Using Certbot in Docker Containers - Cannot Pass HTTP Challenge - The client lacks sufficient authorization

I’ve found a few posts on here that have this problem, but the solutions I have found do not work.

My configuration is elastic beanstalk, with two containers. One nginx and the other is my app.

When curling I get a valid response (which maps to data/letsencrypt/.well-known/acme-challenge/test on my host).

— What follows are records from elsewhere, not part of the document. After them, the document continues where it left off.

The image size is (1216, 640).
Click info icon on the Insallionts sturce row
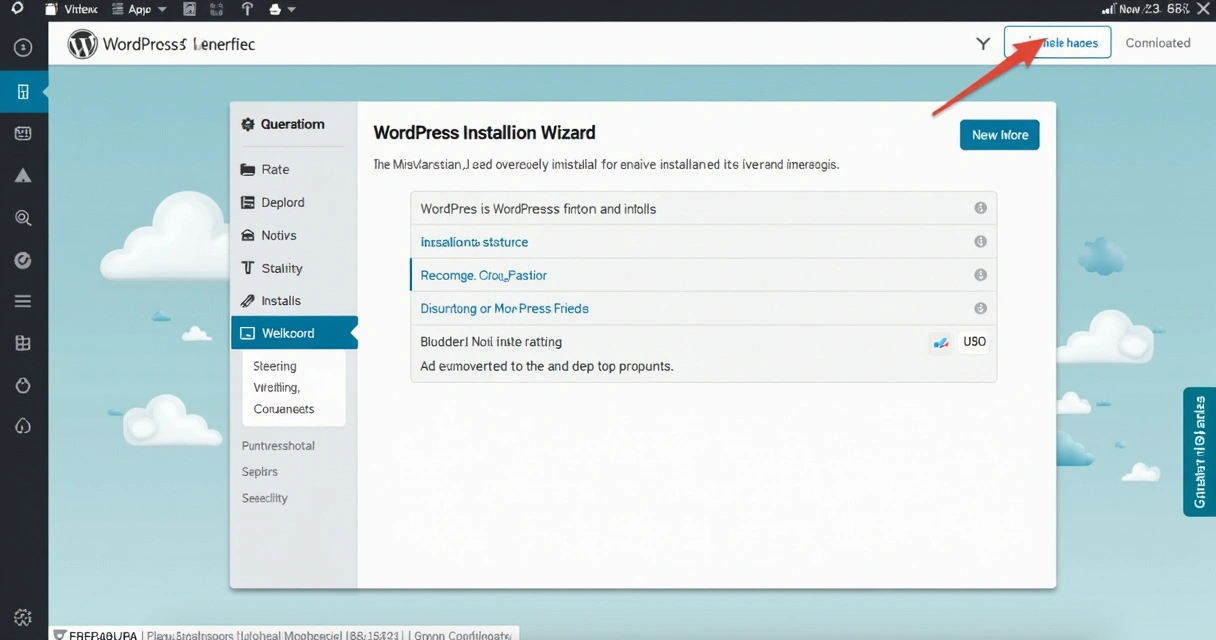(x=980, y=242)

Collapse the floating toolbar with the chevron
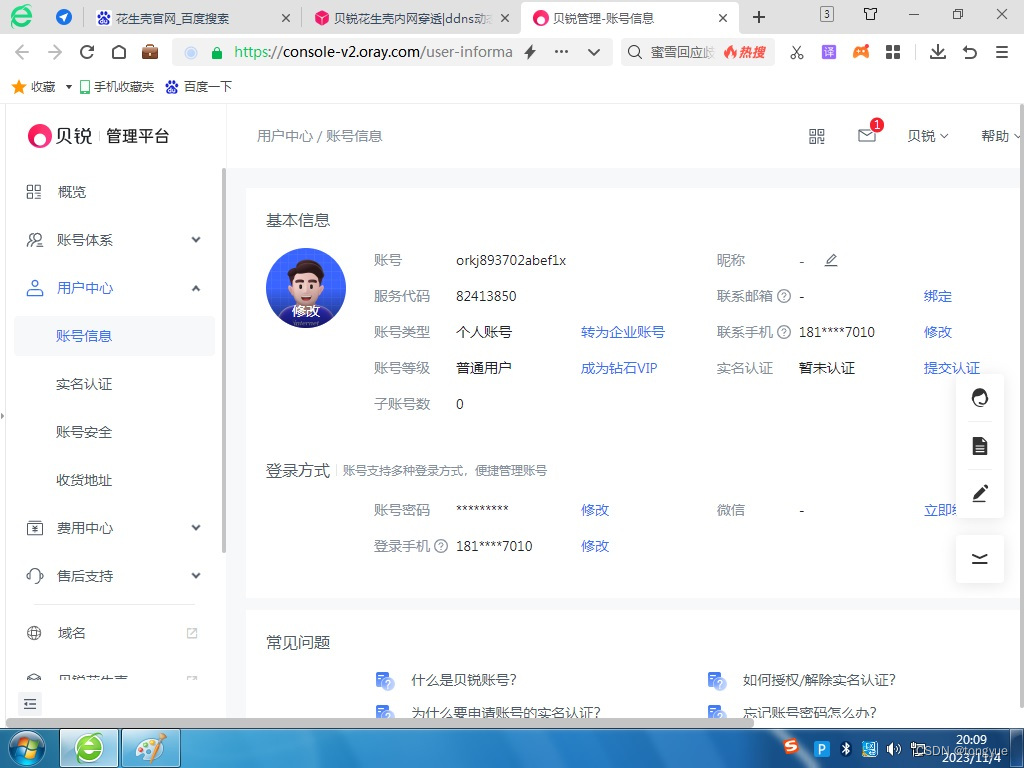[979, 559]
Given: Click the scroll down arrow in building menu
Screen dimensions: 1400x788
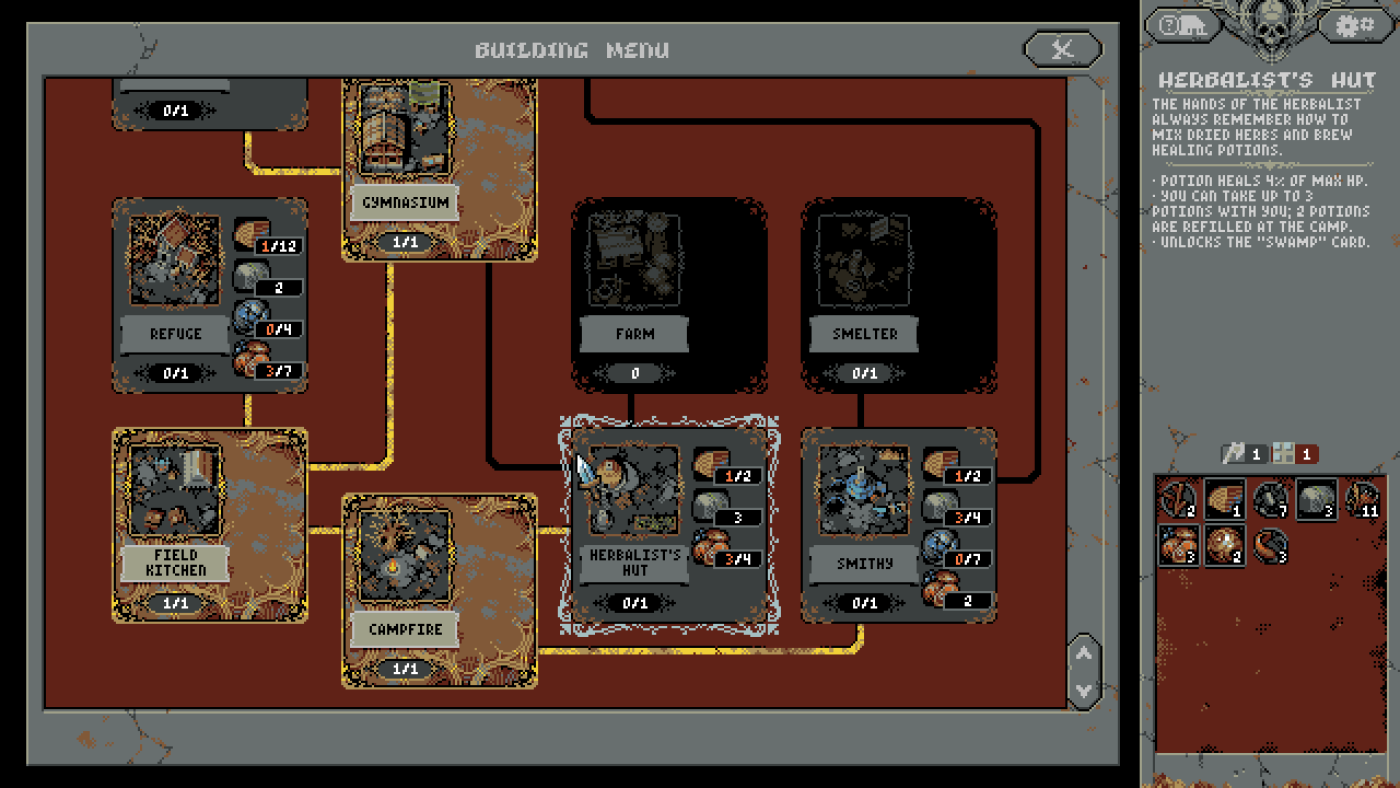Looking at the screenshot, I should [1084, 690].
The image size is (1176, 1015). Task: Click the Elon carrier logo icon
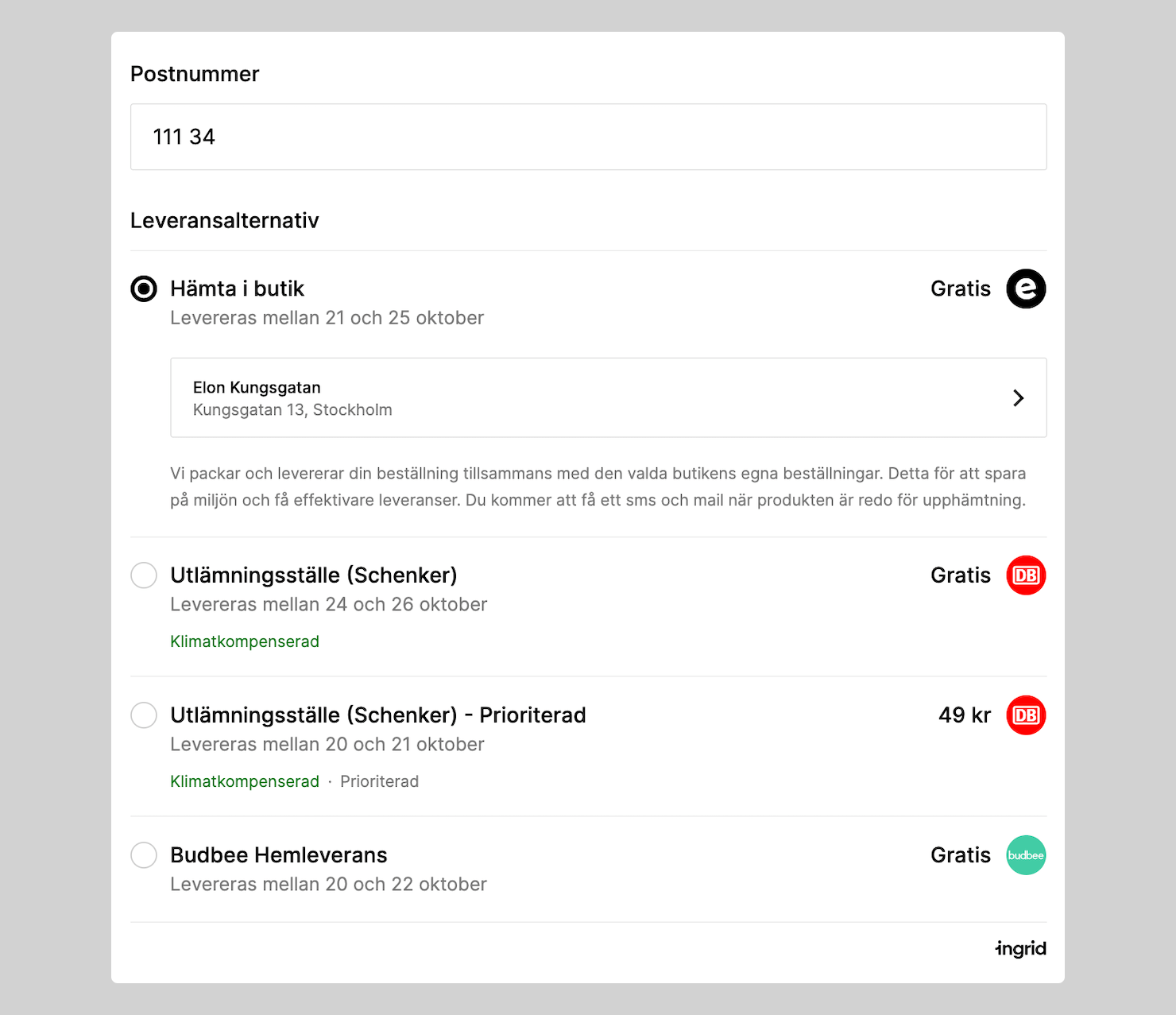tap(1026, 289)
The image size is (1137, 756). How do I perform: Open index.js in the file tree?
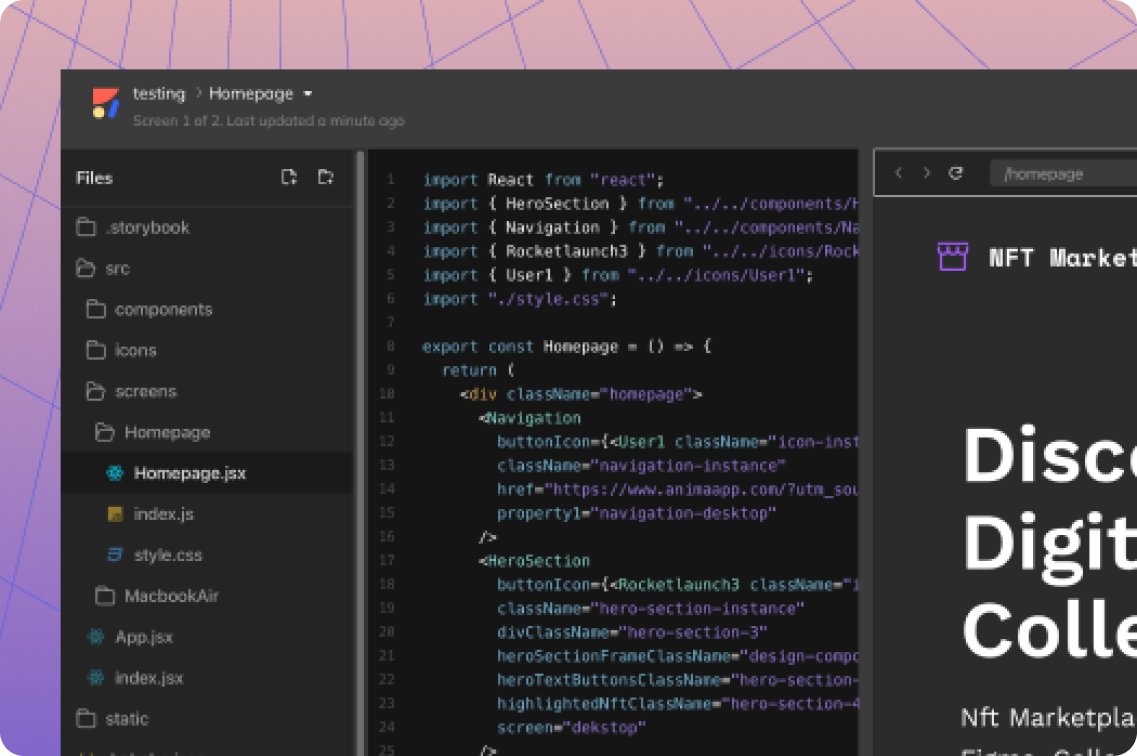[x=163, y=514]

I have run it in verbose mode and it appears to create the temporary files correctly

  • Removing /data/letsencrypt/.well-known/acme-challenge/ZeomZHDgadPz-M5NO-c
  • Removing /data/letsencrypt/.well-known/acme-challenge/S2cl3-TUSYuk

And I am running certbot via the container with the following command
sudo docker run -it --rm
-v certs:/etc/letsencrypt
-v certs-data:/data/letsencrypt
–webroot --webroot-path=/data/letsencrypt
-d -d

Any help is much appreciated. I’m out of ideas to debug.

hi @stolemyusername

I am having trouble following your troubleshooting

The questions in the help section are structured in a particular way so that it makes sense

A) You are using Docker Containers?
B) Are you running the commands as admin?
C) Do you have a full error message from the letsencrypt log?


Hi @stolemyusername, what error message do you see from Certbot when you run it?

--preferred-challenges=http is redundant with --webroot but that’s definitely not the source of the problem. I’m just letting you know so that you can make your eventual command line shorter. :slight_smile:

This topic was automatically closed 30 days after the last reply. New replies are no longer allowed.